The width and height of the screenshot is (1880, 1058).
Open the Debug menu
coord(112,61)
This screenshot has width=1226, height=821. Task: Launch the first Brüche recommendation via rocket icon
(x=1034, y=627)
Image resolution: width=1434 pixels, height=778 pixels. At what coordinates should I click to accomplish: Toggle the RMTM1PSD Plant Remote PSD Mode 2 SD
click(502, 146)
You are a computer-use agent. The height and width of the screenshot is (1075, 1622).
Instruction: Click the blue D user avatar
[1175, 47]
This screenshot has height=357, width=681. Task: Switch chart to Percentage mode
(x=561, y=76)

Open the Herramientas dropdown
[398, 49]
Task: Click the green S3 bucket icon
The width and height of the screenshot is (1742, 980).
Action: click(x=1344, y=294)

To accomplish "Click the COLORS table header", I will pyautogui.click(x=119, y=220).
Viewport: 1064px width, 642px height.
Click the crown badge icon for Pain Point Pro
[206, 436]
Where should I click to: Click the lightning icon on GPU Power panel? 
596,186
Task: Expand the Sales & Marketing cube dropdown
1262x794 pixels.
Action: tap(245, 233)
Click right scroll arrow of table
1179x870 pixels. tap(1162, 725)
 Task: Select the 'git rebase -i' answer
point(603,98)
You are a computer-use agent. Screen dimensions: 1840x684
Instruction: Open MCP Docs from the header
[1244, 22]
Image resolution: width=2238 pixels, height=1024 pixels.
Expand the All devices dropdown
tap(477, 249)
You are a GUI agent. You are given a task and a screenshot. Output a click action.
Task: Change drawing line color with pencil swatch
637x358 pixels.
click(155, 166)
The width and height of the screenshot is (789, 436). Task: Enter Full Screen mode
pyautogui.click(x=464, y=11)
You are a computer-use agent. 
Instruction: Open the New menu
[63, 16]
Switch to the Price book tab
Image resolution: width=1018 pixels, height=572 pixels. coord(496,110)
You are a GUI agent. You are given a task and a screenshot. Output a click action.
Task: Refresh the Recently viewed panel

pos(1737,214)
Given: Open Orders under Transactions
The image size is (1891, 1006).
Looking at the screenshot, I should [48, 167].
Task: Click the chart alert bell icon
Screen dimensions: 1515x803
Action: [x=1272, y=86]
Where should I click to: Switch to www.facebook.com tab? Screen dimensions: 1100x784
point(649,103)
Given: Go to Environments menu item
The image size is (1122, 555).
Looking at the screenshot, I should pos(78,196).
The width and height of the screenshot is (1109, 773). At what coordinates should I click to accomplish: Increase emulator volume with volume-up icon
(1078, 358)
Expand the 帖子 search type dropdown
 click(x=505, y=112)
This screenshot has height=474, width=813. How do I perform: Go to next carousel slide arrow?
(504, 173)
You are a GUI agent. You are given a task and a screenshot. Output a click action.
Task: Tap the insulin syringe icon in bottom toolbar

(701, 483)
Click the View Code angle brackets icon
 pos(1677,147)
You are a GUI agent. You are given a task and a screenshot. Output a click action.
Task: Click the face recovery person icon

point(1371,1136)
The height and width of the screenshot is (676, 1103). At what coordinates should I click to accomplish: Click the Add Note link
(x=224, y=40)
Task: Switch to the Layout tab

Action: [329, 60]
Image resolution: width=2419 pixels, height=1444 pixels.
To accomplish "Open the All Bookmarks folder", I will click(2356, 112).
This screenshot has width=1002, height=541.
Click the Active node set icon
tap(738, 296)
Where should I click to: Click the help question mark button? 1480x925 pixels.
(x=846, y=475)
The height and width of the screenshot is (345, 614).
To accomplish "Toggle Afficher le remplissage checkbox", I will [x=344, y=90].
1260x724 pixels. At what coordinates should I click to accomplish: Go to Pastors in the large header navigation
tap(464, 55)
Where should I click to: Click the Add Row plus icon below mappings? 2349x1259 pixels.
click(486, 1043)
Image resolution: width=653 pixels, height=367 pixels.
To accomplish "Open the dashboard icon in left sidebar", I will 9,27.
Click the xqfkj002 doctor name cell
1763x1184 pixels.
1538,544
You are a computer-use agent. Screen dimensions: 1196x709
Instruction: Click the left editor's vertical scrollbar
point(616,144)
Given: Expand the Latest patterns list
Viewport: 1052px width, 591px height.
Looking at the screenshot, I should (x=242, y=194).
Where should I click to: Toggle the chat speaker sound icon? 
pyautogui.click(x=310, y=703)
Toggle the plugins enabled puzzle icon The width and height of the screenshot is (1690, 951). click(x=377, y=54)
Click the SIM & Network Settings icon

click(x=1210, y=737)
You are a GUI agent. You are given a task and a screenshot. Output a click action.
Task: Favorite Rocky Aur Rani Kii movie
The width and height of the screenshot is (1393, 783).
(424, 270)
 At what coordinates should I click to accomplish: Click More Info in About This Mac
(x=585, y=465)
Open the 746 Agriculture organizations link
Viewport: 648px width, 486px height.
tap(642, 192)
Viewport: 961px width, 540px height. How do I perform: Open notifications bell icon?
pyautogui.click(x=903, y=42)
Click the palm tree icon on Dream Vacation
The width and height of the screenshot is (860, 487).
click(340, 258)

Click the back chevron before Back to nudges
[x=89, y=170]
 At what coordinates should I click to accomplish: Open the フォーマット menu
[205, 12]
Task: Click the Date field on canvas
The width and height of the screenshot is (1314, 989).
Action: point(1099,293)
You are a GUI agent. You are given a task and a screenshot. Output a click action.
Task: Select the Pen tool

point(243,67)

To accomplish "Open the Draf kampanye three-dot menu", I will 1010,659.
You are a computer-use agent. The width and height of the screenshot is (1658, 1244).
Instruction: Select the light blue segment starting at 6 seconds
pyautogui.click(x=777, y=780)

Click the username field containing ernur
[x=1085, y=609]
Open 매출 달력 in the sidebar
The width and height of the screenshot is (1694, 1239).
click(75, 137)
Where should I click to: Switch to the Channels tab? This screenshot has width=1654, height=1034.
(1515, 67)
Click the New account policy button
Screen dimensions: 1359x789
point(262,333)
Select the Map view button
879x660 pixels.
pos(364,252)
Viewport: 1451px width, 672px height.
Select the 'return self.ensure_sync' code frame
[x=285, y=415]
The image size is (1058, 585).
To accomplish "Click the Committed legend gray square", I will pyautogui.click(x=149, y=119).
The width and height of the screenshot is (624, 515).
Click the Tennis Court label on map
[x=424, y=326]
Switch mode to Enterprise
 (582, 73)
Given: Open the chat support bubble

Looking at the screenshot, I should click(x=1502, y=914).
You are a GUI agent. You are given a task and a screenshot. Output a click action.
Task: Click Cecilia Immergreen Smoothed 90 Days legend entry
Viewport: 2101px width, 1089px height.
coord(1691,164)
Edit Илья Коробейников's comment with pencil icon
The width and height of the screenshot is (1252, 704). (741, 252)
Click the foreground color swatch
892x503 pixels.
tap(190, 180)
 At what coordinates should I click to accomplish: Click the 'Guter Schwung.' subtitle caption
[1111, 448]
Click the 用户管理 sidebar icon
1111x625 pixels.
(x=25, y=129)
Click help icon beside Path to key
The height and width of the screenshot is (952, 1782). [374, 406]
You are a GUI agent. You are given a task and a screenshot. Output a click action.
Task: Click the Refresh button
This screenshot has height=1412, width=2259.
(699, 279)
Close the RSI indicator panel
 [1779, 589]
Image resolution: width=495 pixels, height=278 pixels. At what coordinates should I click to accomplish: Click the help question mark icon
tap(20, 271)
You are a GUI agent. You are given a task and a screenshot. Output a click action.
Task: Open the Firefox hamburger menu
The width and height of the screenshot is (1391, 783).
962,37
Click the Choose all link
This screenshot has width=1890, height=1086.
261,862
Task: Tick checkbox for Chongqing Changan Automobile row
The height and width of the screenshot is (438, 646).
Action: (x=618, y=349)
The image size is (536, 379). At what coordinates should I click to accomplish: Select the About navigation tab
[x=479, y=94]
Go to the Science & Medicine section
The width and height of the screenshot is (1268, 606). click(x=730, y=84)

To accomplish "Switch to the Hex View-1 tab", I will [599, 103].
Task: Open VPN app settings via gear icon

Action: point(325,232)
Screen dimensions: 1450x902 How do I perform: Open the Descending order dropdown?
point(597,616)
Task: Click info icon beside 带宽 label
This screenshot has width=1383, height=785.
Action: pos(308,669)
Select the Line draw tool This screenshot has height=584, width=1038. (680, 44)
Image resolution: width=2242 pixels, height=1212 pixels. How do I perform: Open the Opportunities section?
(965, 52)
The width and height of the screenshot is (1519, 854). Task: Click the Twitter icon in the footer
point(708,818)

------------------------------------------------------------------------

Only the lines above from the line containing "Task: Tap the" through the line containing "Click the xqfkj002 doctor name cell" should be retyped, exactly and with both ends included.

Task: Tap the insulin syringe icon in bottom toolbar

(701, 483)
Click the View Code angle brackets icon
 pos(1677,147)
You are a GUI agent. You are given a task and a screenshot. Output a click action.
Task: Click the face recovery person icon

point(1371,1136)
The height and width of the screenshot is (676, 1103). At what coordinates should I click to accomplish: Click the Add Note link
(x=224, y=40)
Task: Switch to the Layout tab

Action: [329, 60]
Image resolution: width=2419 pixels, height=1444 pixels.
To accomplish "Open the All Bookmarks folder", I will click(2356, 112).
This screenshot has width=1002, height=541.
Click the Active node set icon
tap(738, 296)
Where should I click to: Click the help question mark button? 1480x925 pixels.
(x=846, y=475)
The height and width of the screenshot is (345, 614).
To accomplish "Toggle Afficher le remplissage checkbox", I will [x=344, y=90].
1260x724 pixels. At what coordinates should I click to accomplish: Go to Pastors in the large header navigation
tap(464, 55)
Where should I click to: Click the Add Row plus icon below mappings? 2349x1259 pixels.
click(486, 1043)
Image resolution: width=653 pixels, height=367 pixels.
To accomplish "Open the dashboard icon in left sidebar", I will 9,27.
Click the xqfkj002 doctor name cell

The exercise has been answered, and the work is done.